I'm becoming a stronger and stronger advocate of teaching command-line interfaces to even programmers at the novice level...it's easier in many ways to think of how data is being worked on by "filters" and "pipes"...and more importantly, every time you try a step, something happens...making it much easier to interactively iterate through a process.
That it also happens to very fast and powerful (when memory isn't a limiting factor) is nice icing on the cake. I moved over to doing much more on CLI after realizing that doing something as simple as "head -n 1 massive.csv" to inspect headers of corrupt multi-gb CSV files made my data-munging life substantially more enjoyable than opening them up in Sublime Text.
A few years ago between projects, my coworkers cooked up some satirical amazing Web 2.0 data science tools. They used git, did a screencast and distributed it internally.
It was basically a few compiled perl scripts and some obfuscated shell scripts with a layer of glitz. People actually used it and LOVED it... It was supposedly better than the real tools some groups were using.
It was one of the more epic work trolls I've ever seen!
Your CSV peeking epiphany was in essence a matter of code vs. tools though rather than necessarily CLI vs. GUI. On Windows you might just as well have discovered you could fire up Linqpad and enter File.ReadLines("massive.csv").First() for example.
In a real production environment that command line would be put into a script parametrized with named variables and the embedded awk scripts would be changed to here-docs.
Sounds good although at that point it's just programming, and there are tools that are cleaner and faster and more robust than piping semi-structured strings around from a command line.
The one real benefit that can be argued is ubiquity (on *ix). Not every system has Perl, Python, or Ruby installed - or Hadoop for that matter - but there's usually a programmable shell and some variant of the standard utilities that will get something done in a pinch. If it happens to be 200x faster than some enormous framework, so much the better.

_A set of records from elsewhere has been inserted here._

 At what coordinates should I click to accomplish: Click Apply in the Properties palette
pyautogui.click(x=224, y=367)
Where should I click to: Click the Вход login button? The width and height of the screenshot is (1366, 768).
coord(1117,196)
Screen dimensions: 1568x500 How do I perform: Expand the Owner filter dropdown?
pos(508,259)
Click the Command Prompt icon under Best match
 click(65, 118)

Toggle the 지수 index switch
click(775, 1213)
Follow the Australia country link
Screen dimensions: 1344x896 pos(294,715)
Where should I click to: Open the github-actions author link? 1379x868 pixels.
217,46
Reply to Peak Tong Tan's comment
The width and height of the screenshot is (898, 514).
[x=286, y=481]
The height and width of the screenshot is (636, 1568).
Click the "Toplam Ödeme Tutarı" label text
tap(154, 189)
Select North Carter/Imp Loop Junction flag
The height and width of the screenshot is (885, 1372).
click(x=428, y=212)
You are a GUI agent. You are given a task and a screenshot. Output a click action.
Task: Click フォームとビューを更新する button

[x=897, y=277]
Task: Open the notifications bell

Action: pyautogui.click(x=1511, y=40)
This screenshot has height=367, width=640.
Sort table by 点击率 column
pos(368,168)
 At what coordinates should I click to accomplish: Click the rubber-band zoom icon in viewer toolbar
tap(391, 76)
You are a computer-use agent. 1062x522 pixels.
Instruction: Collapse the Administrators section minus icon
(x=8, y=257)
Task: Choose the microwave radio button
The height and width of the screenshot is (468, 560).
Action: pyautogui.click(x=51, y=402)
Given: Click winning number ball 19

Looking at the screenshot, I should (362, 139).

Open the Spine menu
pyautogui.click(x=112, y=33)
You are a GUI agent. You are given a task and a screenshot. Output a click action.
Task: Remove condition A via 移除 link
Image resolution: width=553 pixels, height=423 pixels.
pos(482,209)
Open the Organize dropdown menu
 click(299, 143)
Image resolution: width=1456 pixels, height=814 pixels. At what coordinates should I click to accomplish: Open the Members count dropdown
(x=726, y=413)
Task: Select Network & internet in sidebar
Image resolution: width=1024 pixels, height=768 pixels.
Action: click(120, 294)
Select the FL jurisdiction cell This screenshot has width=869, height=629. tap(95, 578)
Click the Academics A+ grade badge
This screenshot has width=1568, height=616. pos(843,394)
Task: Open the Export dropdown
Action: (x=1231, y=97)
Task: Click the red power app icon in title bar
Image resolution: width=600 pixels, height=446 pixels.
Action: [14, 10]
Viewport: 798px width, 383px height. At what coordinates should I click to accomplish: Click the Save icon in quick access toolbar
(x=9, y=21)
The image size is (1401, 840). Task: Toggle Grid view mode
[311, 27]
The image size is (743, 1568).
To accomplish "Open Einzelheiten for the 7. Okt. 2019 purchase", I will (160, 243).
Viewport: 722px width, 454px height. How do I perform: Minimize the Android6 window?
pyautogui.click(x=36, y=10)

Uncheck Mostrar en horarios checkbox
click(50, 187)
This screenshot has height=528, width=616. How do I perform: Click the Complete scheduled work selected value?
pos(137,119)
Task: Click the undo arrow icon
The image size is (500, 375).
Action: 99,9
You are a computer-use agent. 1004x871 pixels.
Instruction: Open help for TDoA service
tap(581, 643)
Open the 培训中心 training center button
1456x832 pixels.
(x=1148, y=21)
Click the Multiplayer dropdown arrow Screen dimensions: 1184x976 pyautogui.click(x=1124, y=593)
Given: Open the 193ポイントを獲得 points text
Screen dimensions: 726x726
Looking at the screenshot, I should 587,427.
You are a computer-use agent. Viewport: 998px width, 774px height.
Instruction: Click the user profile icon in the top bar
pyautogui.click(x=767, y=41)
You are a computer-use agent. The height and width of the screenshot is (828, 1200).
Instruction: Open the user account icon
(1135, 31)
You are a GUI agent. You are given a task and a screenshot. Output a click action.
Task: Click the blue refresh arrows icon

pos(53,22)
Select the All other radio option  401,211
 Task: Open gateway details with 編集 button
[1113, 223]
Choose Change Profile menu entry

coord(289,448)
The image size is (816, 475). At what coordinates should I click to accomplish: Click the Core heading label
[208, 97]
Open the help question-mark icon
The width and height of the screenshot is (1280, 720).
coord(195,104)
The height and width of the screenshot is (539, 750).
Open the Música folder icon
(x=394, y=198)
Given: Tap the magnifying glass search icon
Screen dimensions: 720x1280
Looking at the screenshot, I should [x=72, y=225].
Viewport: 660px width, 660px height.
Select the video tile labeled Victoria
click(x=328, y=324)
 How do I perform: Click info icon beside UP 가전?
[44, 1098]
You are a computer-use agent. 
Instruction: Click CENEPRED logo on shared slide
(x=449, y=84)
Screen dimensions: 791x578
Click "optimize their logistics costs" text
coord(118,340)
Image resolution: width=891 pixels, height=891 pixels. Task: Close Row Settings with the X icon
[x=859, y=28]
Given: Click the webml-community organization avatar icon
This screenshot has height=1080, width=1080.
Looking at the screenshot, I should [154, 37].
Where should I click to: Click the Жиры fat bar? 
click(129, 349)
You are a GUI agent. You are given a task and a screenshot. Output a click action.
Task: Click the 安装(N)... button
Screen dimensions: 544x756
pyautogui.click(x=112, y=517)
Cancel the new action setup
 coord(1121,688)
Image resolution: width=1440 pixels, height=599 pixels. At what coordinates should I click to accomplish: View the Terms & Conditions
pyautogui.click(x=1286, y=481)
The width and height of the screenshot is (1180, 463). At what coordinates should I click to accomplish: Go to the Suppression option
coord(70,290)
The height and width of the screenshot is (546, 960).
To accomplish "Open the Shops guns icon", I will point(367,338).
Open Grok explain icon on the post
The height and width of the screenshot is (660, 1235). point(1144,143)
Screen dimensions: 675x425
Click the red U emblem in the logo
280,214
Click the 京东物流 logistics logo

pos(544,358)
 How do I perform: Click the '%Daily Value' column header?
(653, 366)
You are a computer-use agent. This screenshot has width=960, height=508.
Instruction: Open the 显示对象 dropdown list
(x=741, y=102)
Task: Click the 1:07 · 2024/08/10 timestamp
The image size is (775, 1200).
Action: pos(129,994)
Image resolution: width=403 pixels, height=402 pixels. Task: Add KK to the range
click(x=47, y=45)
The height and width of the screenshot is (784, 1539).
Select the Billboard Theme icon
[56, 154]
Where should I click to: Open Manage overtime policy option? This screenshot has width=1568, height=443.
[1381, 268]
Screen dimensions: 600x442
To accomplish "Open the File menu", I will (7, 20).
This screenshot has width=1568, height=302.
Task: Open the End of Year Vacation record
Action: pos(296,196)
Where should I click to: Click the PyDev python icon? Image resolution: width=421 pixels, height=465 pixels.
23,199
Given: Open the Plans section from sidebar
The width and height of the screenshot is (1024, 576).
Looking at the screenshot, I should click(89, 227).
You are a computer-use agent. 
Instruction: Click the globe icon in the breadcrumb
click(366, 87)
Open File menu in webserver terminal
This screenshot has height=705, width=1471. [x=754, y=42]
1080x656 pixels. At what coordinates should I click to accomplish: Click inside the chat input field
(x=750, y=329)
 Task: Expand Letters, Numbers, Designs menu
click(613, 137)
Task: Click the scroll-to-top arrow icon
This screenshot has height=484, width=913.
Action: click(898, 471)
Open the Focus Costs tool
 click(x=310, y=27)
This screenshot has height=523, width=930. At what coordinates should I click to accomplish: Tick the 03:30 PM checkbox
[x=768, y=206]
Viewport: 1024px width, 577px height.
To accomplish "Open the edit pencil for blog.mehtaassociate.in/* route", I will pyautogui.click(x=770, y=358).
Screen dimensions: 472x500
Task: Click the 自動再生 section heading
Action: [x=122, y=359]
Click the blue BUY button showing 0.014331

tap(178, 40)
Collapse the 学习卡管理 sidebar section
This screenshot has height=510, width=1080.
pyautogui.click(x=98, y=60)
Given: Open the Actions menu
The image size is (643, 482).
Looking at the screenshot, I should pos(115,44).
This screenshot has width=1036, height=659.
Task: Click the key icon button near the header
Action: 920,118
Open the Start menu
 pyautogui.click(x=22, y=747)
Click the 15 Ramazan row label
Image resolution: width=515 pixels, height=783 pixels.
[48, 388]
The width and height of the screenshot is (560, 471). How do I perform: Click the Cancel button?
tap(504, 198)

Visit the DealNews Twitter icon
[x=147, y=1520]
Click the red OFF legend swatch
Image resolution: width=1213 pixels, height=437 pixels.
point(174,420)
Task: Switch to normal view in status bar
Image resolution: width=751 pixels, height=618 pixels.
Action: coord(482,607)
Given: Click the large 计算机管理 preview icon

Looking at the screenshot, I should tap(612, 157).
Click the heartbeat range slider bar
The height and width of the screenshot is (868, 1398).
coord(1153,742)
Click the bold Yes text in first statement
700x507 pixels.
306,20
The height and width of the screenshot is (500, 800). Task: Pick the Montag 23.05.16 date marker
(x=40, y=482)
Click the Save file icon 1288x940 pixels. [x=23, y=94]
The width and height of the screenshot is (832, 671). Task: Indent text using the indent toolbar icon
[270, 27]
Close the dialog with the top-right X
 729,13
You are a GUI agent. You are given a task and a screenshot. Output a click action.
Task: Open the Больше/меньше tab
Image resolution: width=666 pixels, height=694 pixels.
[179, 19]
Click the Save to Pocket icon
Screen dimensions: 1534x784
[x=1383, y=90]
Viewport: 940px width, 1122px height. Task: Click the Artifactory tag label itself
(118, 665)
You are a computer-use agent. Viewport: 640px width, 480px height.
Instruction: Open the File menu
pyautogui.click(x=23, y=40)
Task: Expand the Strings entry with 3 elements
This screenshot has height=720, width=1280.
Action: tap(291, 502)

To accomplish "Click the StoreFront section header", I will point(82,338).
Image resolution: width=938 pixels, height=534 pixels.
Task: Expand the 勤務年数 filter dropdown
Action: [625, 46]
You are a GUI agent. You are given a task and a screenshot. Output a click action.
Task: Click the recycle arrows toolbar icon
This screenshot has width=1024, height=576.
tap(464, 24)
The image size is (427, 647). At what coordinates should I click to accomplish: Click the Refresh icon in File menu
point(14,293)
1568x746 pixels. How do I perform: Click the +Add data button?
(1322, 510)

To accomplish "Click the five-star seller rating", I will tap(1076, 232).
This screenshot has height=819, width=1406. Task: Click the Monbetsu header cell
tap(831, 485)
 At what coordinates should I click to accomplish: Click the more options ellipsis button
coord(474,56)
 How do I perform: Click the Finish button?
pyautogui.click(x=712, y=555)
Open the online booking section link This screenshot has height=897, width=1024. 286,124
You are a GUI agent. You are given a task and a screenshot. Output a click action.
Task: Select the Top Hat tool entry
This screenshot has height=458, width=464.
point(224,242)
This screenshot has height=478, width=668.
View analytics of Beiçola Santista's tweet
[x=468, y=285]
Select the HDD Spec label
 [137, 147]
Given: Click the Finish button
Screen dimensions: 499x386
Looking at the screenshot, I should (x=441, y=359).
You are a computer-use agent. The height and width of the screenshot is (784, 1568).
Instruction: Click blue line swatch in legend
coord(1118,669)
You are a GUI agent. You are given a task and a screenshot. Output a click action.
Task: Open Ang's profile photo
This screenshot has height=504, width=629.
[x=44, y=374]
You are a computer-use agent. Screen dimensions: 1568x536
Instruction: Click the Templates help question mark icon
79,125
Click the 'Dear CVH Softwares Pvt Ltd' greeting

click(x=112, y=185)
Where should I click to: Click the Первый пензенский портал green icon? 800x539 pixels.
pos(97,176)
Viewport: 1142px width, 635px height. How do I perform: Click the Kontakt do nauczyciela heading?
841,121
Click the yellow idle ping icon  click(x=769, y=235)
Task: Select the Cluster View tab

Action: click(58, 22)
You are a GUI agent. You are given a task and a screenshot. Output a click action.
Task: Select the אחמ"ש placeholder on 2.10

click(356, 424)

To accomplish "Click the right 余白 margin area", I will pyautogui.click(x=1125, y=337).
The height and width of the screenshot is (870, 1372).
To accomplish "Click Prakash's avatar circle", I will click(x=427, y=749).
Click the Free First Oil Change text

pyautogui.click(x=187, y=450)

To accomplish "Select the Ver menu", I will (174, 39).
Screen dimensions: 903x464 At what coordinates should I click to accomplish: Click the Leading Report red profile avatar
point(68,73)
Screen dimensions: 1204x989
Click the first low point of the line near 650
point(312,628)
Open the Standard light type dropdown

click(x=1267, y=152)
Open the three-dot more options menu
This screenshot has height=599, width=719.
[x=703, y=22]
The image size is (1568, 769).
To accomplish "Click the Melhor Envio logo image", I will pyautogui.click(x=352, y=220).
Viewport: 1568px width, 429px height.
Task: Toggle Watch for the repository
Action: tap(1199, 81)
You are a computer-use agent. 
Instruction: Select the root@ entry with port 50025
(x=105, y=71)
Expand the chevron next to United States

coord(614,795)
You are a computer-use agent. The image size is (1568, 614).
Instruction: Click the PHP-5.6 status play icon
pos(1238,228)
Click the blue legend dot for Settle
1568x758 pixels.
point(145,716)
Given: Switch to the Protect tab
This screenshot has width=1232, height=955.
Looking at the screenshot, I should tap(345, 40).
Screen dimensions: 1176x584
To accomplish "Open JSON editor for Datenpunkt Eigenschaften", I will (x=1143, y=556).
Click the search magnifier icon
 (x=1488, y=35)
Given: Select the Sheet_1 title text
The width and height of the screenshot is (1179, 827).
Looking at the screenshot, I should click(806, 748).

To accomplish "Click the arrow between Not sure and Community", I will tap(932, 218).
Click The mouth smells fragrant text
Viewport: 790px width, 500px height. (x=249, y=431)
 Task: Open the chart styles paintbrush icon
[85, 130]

That code you're replying about was carefully and correctly written. You just replied as if you know how it works just so you could look like you know what you're talking about.
If you're unlucky, someone who actually knows how File.ReadLines() works will show up in an hour or two and explain that it's lazily evaluated.
That it also happens to very fast and powerful (when memory isn't a limiting factor) is nice icing on the cake. I moved over to doing much more on CLI after realizing that doing something as simple as "head -n 1 massive.csv" to inspect headers of corrupt multi-gb CSV files made my data-munging life substantially more enjoyable than opening them up in Sublime Text.